Figure 3.

Inhibition of DC-SIGN function decreases PSA internalization and PSA-induced T cell proliferation. (A) Expression of DC-SIGN, MR, and DCIR on DCs as measured by flow cytometry. Black line represents isotype control, blue line indicates DC-SIGN expression, green line indicates DCIR expression, and red line represents MR expression. (B) PSA-binding/internalization by DCs is only blocked in the presence of a DC-SIGN blocking antibody. Data is shown relative to DCs incubated with PSA in the absence of inhibitors. (C) DC-SIGN blocking antibodies decrease PSA-binding/internalization by DCs. Binding/internalization of PSA-AF488 by irradiated DCs was measured by flow cytometry after 3 h incubation at 37°C. (D) Inhibition of DC-SIGN function decreases PSA-specific T cell proliferation.
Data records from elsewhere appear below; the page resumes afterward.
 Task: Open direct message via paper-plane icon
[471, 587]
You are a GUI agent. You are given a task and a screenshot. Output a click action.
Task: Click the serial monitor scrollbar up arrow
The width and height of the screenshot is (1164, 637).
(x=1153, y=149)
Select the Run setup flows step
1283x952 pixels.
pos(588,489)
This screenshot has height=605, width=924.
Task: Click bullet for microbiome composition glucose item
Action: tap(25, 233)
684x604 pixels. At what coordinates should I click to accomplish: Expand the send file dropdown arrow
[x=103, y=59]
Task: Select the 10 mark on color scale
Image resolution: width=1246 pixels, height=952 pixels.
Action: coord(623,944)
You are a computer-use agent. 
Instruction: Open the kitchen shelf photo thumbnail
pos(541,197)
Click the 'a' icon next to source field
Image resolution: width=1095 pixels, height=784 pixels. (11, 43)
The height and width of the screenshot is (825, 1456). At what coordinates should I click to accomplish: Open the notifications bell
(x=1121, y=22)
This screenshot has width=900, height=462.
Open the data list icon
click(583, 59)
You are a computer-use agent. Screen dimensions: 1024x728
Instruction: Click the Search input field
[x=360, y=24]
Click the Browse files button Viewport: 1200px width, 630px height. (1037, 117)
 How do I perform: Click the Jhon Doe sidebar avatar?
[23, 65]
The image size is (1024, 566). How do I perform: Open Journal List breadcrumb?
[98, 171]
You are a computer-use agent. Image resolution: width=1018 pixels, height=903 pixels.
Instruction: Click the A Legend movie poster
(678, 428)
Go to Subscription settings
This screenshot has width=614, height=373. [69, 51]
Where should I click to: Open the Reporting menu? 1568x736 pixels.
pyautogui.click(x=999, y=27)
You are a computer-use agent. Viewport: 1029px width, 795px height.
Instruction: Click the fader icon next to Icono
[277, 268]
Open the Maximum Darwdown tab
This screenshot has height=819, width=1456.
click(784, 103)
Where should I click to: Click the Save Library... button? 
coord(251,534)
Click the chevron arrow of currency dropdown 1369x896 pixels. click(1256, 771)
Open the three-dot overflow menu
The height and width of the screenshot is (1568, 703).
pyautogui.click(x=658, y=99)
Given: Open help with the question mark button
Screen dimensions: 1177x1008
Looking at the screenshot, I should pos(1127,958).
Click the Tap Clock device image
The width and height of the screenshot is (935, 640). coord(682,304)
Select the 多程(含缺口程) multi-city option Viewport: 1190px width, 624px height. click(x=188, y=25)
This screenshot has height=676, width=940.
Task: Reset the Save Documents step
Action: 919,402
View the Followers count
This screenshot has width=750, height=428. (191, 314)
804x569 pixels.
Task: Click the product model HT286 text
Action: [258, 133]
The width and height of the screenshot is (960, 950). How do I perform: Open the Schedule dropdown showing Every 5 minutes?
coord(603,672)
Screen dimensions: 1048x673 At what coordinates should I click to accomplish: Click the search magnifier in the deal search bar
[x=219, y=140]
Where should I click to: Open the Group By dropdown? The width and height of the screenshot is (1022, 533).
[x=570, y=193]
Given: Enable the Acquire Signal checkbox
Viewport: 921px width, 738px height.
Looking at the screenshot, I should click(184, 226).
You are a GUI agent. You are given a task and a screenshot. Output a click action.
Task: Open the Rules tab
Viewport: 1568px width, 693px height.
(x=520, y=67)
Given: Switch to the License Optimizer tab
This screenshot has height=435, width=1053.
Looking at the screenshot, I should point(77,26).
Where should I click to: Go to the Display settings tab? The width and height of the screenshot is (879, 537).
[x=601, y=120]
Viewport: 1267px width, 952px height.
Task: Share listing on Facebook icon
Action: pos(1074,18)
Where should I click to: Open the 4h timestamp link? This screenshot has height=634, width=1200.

Irradiated DCs were pre-incubated with a DC-SIGN blocking antibody and subsequently incubated with PSA for 3 h at 37°C, extensively washed, and incubated with autologous CD4⁺ T cells in the presence of the NO donor glyco-SNAP-2. T cell proliferation was measured by [³H]-thymidine incorporation. Data is shown as mean ± SD of triplicates (*p < 0.05 ^**p < 0.01). All experiments were performed three times with independent donors, one representative experiment is shown.